● **TASK REQUIREMENTS**
Beginning with the line containing "Cookie Settings (129, 2407)", transcribe every line exactly down to the last one in the records below, and drop the pictures.

● **PROVIDED MATERIAL**
++++++

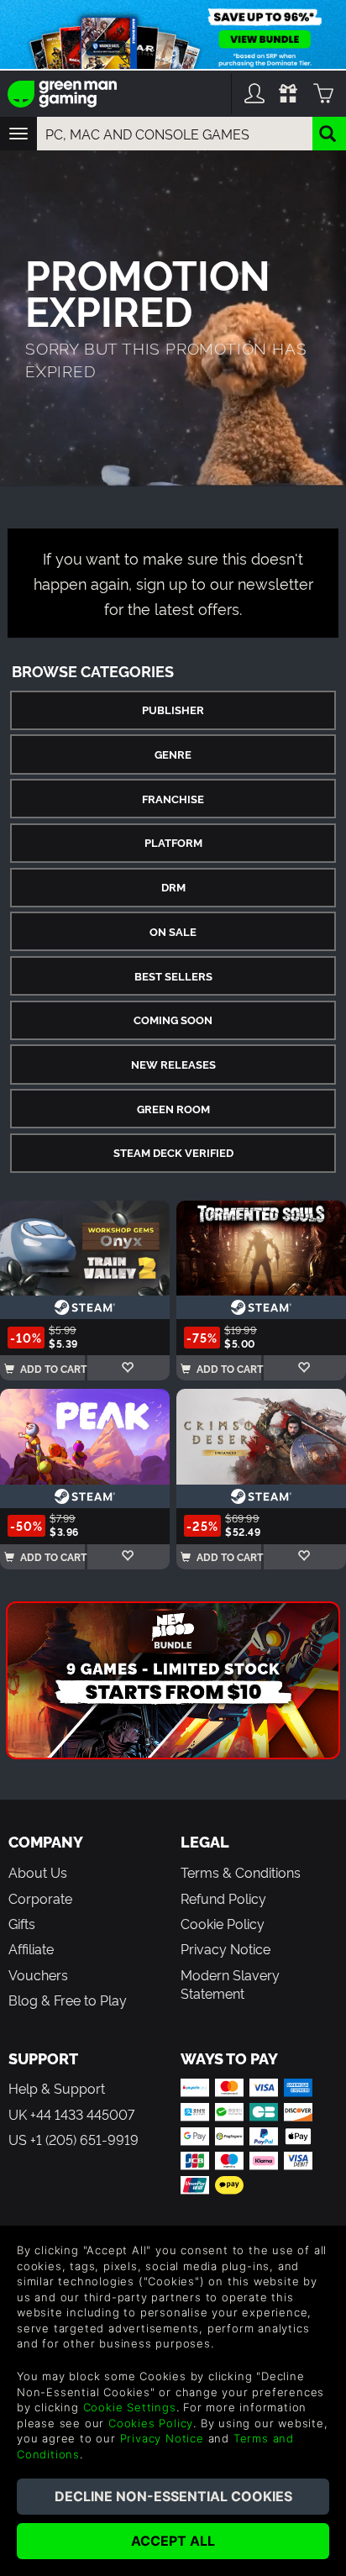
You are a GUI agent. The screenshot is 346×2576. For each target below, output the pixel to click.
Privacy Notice (225, 1948)
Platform (173, 842)
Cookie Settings (129, 2407)
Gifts (21, 1923)
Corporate (40, 1898)
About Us (37, 1872)
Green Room (173, 1108)
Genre (173, 754)
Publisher (173, 709)
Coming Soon (173, 1019)
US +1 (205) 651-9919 (73, 2139)
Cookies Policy (150, 2423)
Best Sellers (173, 976)
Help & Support (56, 2088)
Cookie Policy (223, 1923)
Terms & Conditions (241, 1872)
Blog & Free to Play (67, 1999)
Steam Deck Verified (173, 1152)
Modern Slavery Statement (230, 1983)
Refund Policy (223, 1898)
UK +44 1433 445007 (71, 2114)
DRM (173, 887)
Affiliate (31, 1948)
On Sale (173, 931)
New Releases (173, 1064)
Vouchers (38, 1974)
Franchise (173, 798)
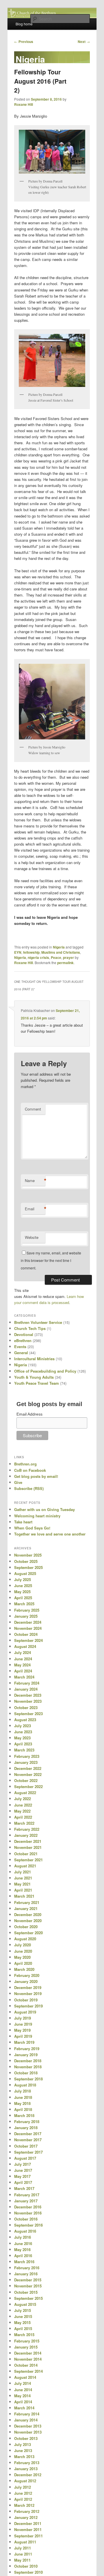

++++++

● **EXERCISE ANSWER**
Cookie Settings (129, 2407)
Gifts (21, 1923)
Corporate (40, 1898)
About Us (37, 1872)
Green Room (173, 1108)
Genre (173, 754)
Publisher (173, 709)
Coming Soon (173, 1019)
US +1 (205) 651-9919 (73, 2139)
Cookies Policy (150, 2423)
Best Sellers (173, 976)
Help & Support (56, 2088)
Cookie Policy (223, 1923)
Terms & Conditions (241, 1872)
Blog & Free to Play (67, 1999)
Steam Deck Verified (173, 1152)
Modern Slavery Statement (230, 1983)
Refund Policy (223, 1898)
UK +44 1433 445007 (71, 2114)
DRM (173, 887)
Affiliate (31, 1948)
On Sale (173, 931)
New Releases (173, 1064)
Vouchers (38, 1974)
Franchise (173, 798)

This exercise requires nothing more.